Mrs. Banham emerged from her mournful reverie with a jerk of her neck. She fixed Hannah with a stare. "I imagine one day the pair of you will finally fare to Anne Arundel Town to address the magistrates and atone for what you have done." Her face had gone hard and mean.
"Magistrates, madam?" Hannah thought of herself and Gabriel being interrogated. The graves by the river. The testimony of a thief. She burned, unable to hide her dread. Alice and Nell perched on their chairs like hunting falcons.
"To place the banns!" Mrs. Banham exclaimed. "Surely you intend to wed before another unhallowed child is born."
Hannah's spine slumped. Everything went out of her.
Gabriel spoke, startling everyone. "It grows late. If we would travel home by daylight, we must leave."
When he caught Hannah's eye, she thought he had been right about the Banhams all along, that in shunning them, he had been trying to shield her from their malice and condescension. Though the Banhams had nearly reduced her to tears, Gabriel remained in full self-possession. "I thank you for your kind hospitality." His irony cut through their pretense.
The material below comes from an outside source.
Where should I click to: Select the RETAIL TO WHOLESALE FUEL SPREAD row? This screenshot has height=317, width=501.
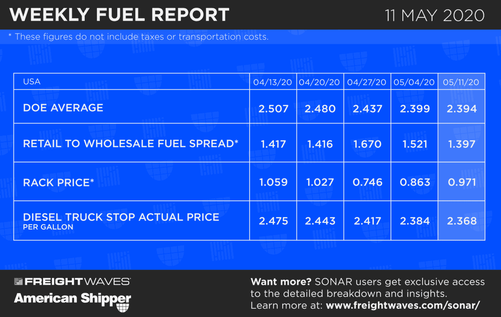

Following his example, Hannah did not curtsy or even incline her head before walking out of the room. Instead she sought to carry herself with Gabriel's proud indifference. Reaching the hallway, she burst without knocking into the bedchamber where she had left Daniel and found him playing with a painted wooden horse. The other boy slept while the nursemaid rocked his cradle. He looked pale and sickly. At any other time, Hannah would have offered physick, but now she just swept her own son into her arms and carried him away.
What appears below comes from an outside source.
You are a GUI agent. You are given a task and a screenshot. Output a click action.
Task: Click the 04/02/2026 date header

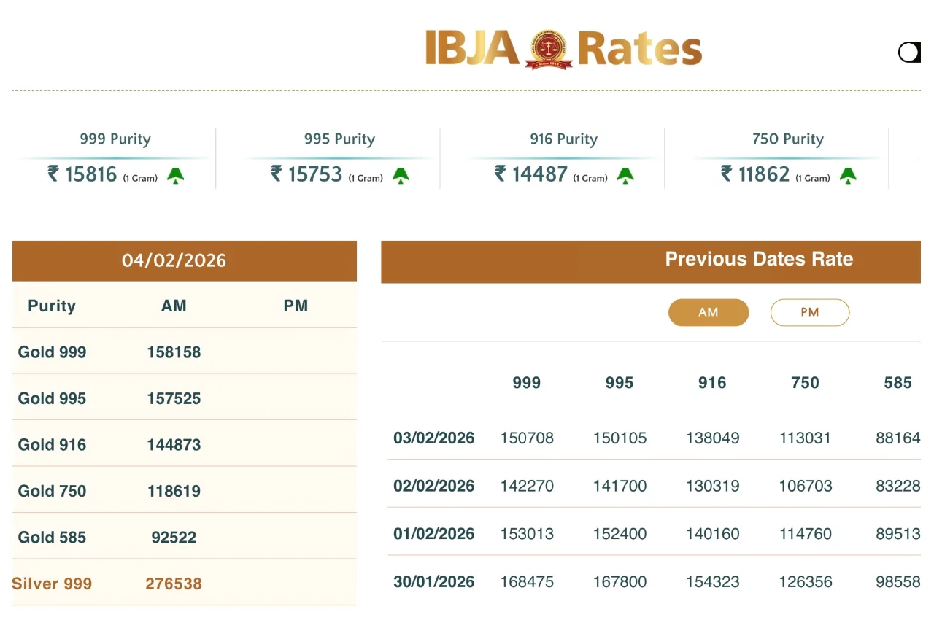[x=174, y=260]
Richard spoke to Gabriel in the hall. "I apologize for my stepmother's affliction, which causes her to say improper things."
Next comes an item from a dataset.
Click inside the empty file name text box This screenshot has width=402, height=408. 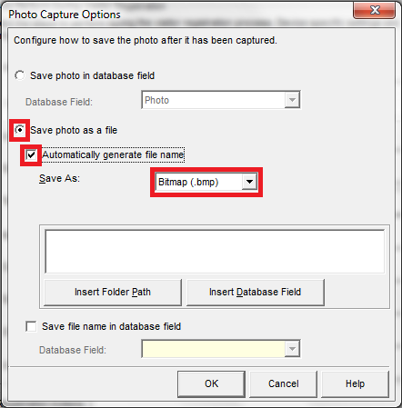pos(215,252)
Hannah took her place at Gabriel's side. The Banhams no longer had the power to humble her, and Richard no longer had the power to slight her. Before God, all men and women were equal. This was what Father believed and what Gabriel had taught her better than anyone could. The glamoury eye saw beyond the finery in this household to the corruption that gnawed at its core. The Banhams were a sorry excuse for a family. The father was a libertine, and the stepmother was possessed of a troubled mind. Alice and Nell were biding their time before their father married them off to planters, who might well hold their dowries in higher esteem than their beauty and accomplishments. If Richard retained any spark of character or integrity, it was by virtue of his being a young man with all the liberties of his class. But only his money set him apart from Gabriel.
"Goodbye, Mr. Banham." She looked at him boldly until he went red in the face and bowed to her.
That night, when they had returned to their own home and after she had tucked Daniel into bed, she led Gabriel to the pile of furs by the hearth and let him unlace her gown. She pulled him down beside her, and it was as if they had never fought. When he kissed her, she laughed and twined herself around him, happier than she remembered she could be.